[Records]
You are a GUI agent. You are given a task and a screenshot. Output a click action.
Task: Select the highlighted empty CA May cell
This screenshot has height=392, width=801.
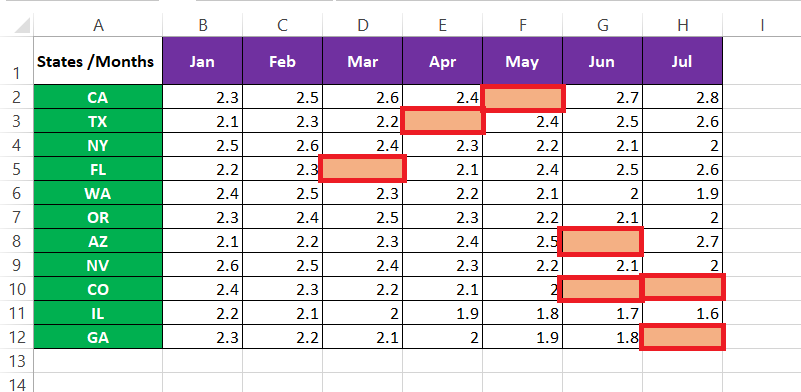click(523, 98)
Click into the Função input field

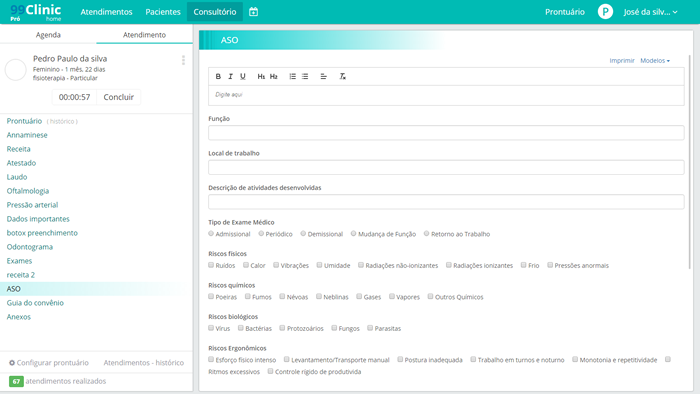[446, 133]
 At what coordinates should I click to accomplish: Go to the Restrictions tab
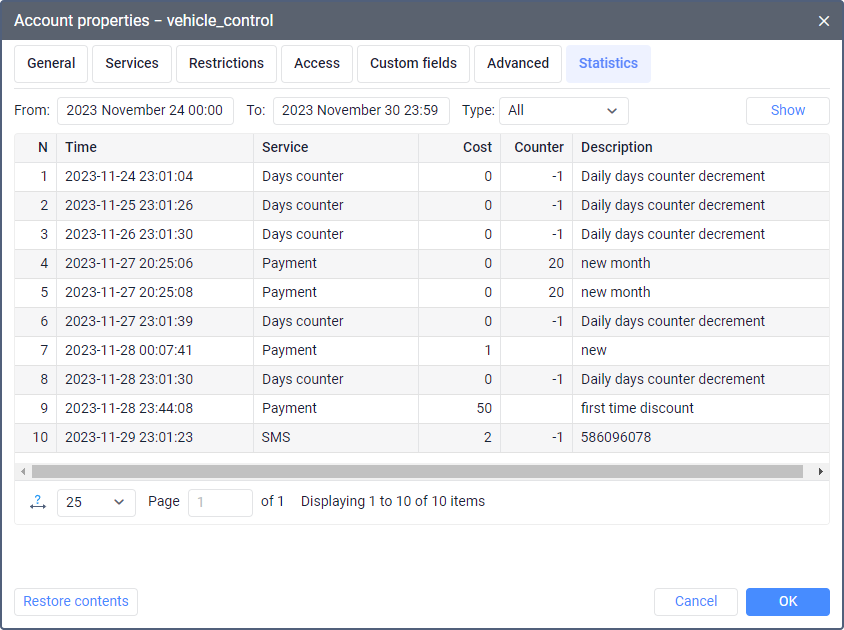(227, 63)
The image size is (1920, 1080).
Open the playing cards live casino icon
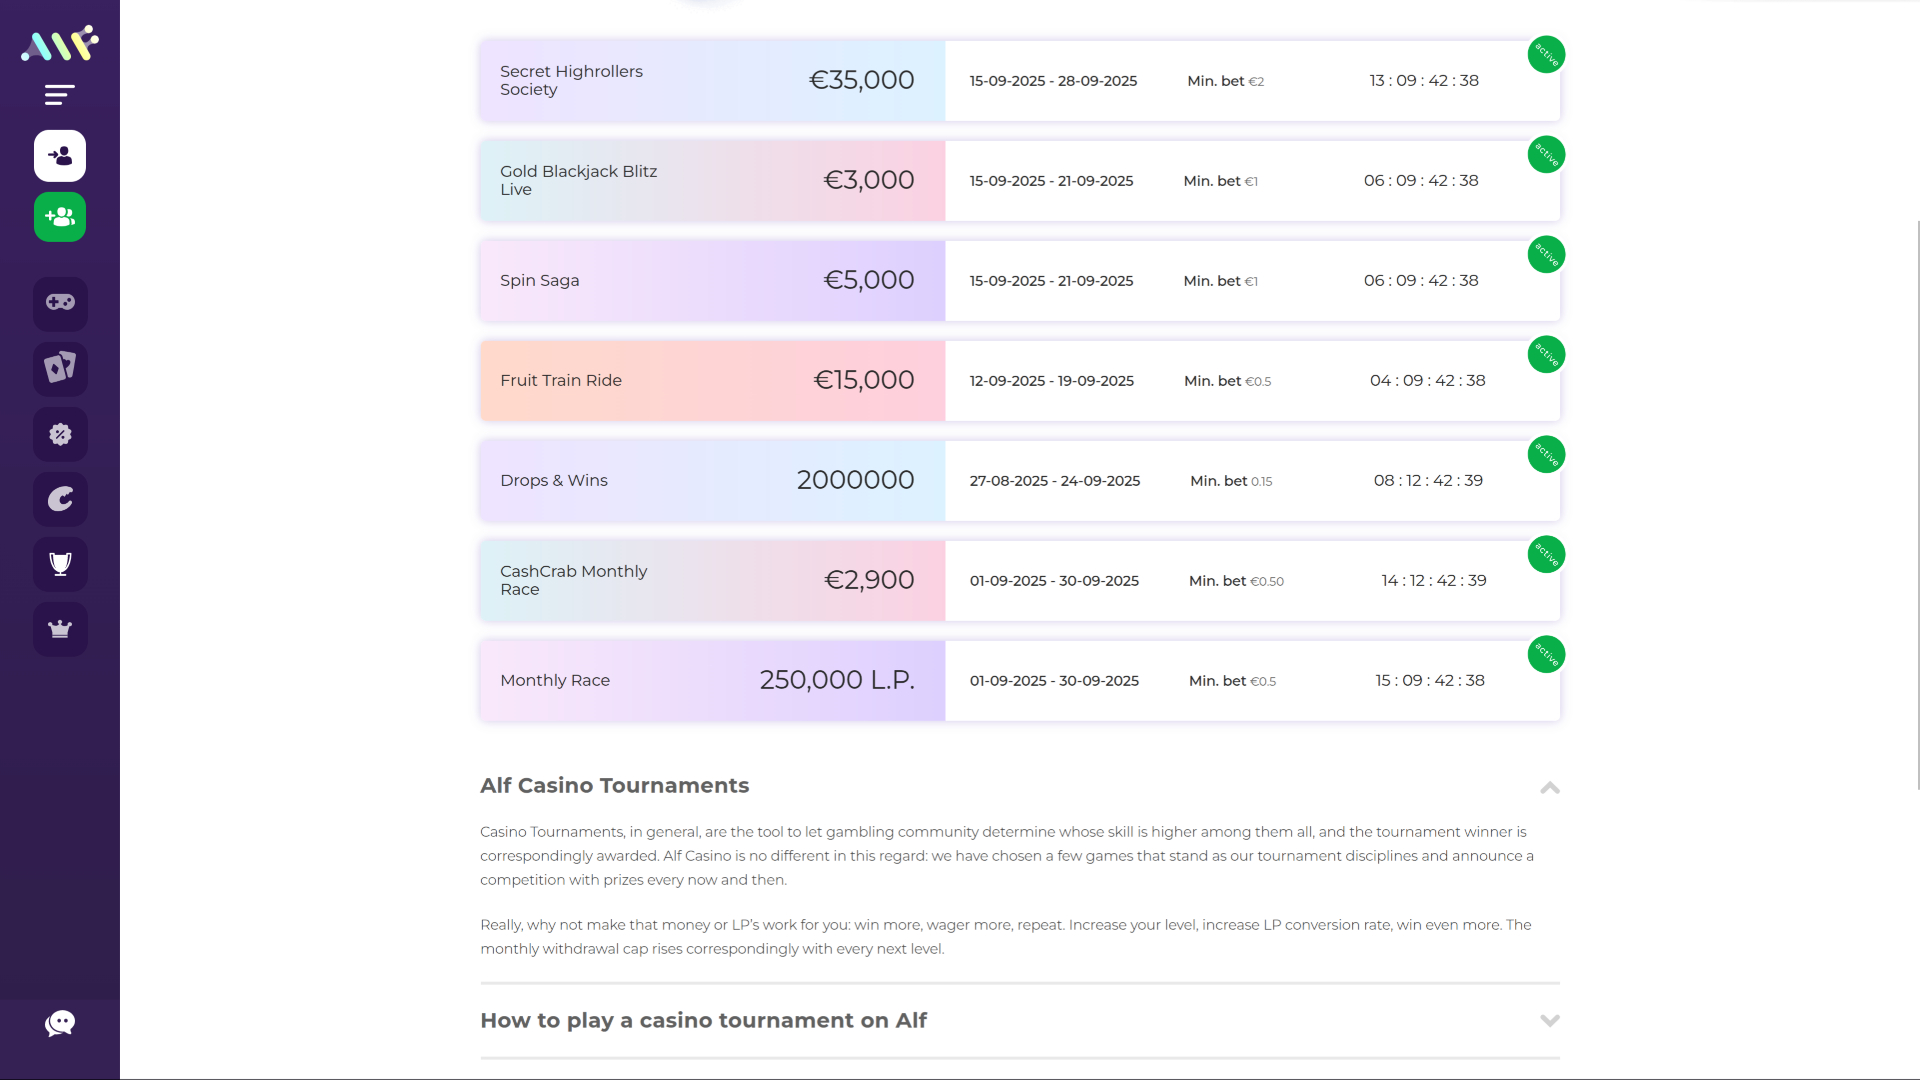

Stated task ::
Convert the records above into a JSON list of strings with one string per line, skipping blank lines. Leave the pictures out.

Answer for the task ::
[
  "You are a GUI agent. You are given a task and a screenshot. Output a click action.",
  "Task: Select the highlighted empty CA May cell",
  "This screenshot has height=392, width=801.",
  "click(523, 98)",
  "Click into the Função input field",
  "[446, 133]",
  " At what coordinates should I click to accomplish: Go to the Restrictions tab",
  "(227, 63)",
  "The image size is (1920, 1080).",
  "Open the playing cards live casino icon"
]